PyTorch Implementation of Transparent Neural Surface Refinement (TNSR)

(TNSR follows the integration guidelines described here for custom methods within Nerfstudio)

Prerequisites

  • Linux (tested on Ubuntu 20.04.1 LTS)
  • NVIDIA GPU + CUDA CuDNN (tested on RTX 3080 Ti)
  • Please use PyTorch2.0.1 to avoid compilation errors (other versions should be good). You might need to change the file paths, and please be sure you change the corresponding paths in the codes as well

Installation

  1. Install Nerfstudio dependencies
    • Please refer to the instruction of nerfstudio

    • Here are our scripts for your reference
      # python environment
      conda create --name tnsr -y python=3.8
      conda activate tnsr
      python -m pip install --upgrade pip
      
      # dependencies
      conda install pytorch==2.0.1 torchvision==0.15.2 torchaudio==2.0.2 pytorch-cuda=11.7 -c pytorch -c nvidia
      conda install -c conda-forge cudatoolkit-dev
      pip install torchtyping
      pip install ninja git+https://github.com/NVlabs/tiny-cuda-nn/#subdirectory=bindings/torch
      pip install git+https://github.com/nerfstudio-project/nerfacc.git
      
      # From pip: install nerfstudio
      pip install nerfstudio
      
      #-------------------------------------Optional-------------------------------------#
      # pip install gsplat==0.1.11
      # From source Optional, use this command if you want the latest development version.
      git clone https://github.com/nerfstudio-project/nerfstudio.git
      cd nerfstudio
      pip install --upgrade pip setuptools
      # Name: setuptools Version: 68.0.0
      pip install -e .
      #-------------------------------------Optional-------------------------------------#
  • Notes: If using ns-viewer, please check the documents in ns-viewer. ns-viewer is helpful in defining the cuboid below.
  1. Clone this repo

    git clone https://github.com/rios/TNSR.git
    
  2. Install this repo as a python package

    • Navigate to this folder and run python -m pip install -e .
  3. Run

    ns-install-cli
    
  4. Checking the install

    Run ns-train -h: you should see tnsr-initia and tnsr-refine included among them.

Getting started

  1. Data preparation

    • Download the data here
    • Blender data (Synthetic data): using blender-data as data parser
    • Real-world data: using nerfstudio-data as dataparser
  2. The scripts are provided in ./scrips.

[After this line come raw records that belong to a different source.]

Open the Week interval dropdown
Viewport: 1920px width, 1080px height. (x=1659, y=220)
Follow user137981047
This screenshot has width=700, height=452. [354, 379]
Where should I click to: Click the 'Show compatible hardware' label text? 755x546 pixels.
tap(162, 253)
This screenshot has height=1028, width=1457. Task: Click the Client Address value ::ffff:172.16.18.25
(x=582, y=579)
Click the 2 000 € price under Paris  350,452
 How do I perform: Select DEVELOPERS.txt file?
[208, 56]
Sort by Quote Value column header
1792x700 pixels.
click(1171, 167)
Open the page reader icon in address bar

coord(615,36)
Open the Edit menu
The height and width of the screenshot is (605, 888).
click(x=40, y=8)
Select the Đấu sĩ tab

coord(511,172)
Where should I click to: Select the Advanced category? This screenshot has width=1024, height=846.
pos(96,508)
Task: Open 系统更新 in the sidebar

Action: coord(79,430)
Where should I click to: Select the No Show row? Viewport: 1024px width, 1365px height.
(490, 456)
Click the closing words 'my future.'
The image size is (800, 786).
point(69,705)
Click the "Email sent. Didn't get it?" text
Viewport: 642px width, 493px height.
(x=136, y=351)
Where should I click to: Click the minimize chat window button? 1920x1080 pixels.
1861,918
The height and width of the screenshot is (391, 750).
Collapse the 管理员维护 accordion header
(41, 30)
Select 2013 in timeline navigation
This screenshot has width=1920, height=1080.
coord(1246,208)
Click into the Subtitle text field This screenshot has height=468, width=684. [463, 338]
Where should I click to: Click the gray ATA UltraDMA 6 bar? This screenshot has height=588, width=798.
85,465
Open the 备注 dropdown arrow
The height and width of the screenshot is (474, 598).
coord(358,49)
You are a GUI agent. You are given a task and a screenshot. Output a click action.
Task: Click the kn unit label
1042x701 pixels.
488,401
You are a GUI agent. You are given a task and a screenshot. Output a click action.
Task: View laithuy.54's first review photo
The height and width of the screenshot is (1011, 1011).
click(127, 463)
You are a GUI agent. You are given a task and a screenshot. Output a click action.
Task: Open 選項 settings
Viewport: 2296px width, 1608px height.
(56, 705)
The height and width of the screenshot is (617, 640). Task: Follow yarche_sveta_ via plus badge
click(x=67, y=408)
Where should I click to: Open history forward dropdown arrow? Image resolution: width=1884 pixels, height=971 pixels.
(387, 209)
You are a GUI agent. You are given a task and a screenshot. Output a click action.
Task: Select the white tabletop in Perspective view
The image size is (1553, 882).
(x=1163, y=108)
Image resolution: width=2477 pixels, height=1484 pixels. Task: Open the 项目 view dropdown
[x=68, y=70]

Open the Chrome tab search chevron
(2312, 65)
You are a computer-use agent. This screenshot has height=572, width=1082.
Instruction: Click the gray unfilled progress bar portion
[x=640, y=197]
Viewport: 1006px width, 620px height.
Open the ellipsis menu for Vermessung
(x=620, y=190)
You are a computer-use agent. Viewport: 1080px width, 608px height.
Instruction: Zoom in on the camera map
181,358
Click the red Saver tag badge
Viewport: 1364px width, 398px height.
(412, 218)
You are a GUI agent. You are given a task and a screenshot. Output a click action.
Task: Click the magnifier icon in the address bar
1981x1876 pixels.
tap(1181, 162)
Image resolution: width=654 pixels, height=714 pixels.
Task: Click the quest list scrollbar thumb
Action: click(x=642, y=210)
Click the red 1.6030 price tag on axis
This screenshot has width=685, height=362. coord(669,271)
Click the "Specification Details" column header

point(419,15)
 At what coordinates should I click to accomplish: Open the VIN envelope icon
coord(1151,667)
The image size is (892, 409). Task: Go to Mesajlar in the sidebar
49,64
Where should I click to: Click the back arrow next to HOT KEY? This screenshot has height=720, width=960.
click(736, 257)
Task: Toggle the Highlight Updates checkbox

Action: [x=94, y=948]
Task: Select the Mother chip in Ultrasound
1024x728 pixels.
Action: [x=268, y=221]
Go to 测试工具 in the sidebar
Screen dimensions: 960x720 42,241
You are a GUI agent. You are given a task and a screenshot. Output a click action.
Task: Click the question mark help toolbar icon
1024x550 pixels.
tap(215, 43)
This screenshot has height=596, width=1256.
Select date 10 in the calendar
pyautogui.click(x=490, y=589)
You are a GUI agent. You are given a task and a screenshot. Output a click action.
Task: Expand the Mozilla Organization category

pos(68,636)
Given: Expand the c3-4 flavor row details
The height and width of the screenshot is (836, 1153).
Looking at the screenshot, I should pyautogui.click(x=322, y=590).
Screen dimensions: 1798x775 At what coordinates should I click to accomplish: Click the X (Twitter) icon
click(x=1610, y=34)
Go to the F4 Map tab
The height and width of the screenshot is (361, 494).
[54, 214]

Please check the following script for blender data of waterball

    • Step 1: learn an initial surface with NeuS

      Here are our scripts for your reference:
      # The hyper-parameters are from [sdfstudio](https://github.com/autonomousvision/sdfstudio)
      ns-train tnsr-initial \
          --project-name nsr-waterball \
          --experiment-name nsr-waterball-intial \
          --pipeline.model.sdf-field.use-grid-feature True \
          --pipeline.model.sdf-field.hidden-dim 256 \
          --pipeline.model.sdf-field.num-layers 2 \
          --pipeline.model.sdf-field.num-layers-color 2 \
          --pipeline.model.sdf-field.use-appearance-embedding False \
          --pipeline.model.sdf-field.geometric-init True \
          --pipeline.model.sdf-field.inside-outside False \
          --pipeline.model.sdf-field.bias 0.5 \
          --pipeline.model.sdf-field.beta-init 0.3 \
          --pipeline.model.near-plane 0.2 \
          --pipeline.model.far-plane 10 \
          --pipeline.model.overwrite_near_far-plane True \
          --pipeline.model.smooth_loss_multi 0.05 \
          --pipeline.model.background-model none \
          --pipeline.datamanager.train-num-rays-per-batch 2048 \
          --vis wandb \
          --data /YOURPATH/waterball blender-data \
          --scale_factor 0.1
          # Note: wandb is optional
      
    • Step 2: refine the initial surface

      Please specify the weight path for the step 1: ```--load-checkpoint```
      ns-train tnsr-refine \
          --load-checkpoint ./outputs/nsr-waterball-intial/nsr-intial/YOURPATH/nerfstudio_models/step-000040000.ckpt \
          --project-name nsr-waterball \
          --experiment-name nsr-waterball-refine \
          --pipeline.model.sdf-field.use-grid-feature True \
          --pipeline.model.sdf-field.hidden-dim 256 \
          --pipeline.model.sdf-field.num-layers 2 \
          --pipeline.model.sdf-field.num-layers-color 2 \
          --pipeline.model.sdf-field.use-appearance-embedding False \
          --pipeline.model.sdf-field.geometric-init True \
          --pipeline.model.sdf-field.inside-outside False \
          --pipeline.model.sdf-field.bias 0.5 \
          --pipeline.model.sdf-field.beta-init 0.3 \
          --pipeline.model.near-plane 0.2 \
          --pipeline.model.far-plane 10 \
          --pipeline.model.overwrite_near_far_plane True \
          --pipeline.model.smooth_loss_multi 0.02 \
          --pipeline.model.background-model none \
          --pipeline.model.refinement True \
          --pipeline.model.cuboid_coordinates -0.15 -0.15 -0.15 0.15 0.15 0.15 \
          --pipeline.model.eta 1.45 \
          --pipeline.datamanager.train-num-rays-per-batch 2048 \
          --vis wandb \
          --data /YOURPATH/waterball blender-data \
          --scale_factor 0.1 
          # wandb is optional
      

Nerfstudio Add-on Version

  • Release source codes based nerfstudio
  • TNSR follows the integration guidelines described here for custom methods within Nerfstudio

Method

Teaser Image

We present Transparent Neural Surface Refinement (TNSR), which reconstructs transparent surfaces using only color consistency from multi-view RGB images, significantly improving geometry estimation and view synthesis.

Teaser Image

Bibtex

If you find this useful, please cite the paper!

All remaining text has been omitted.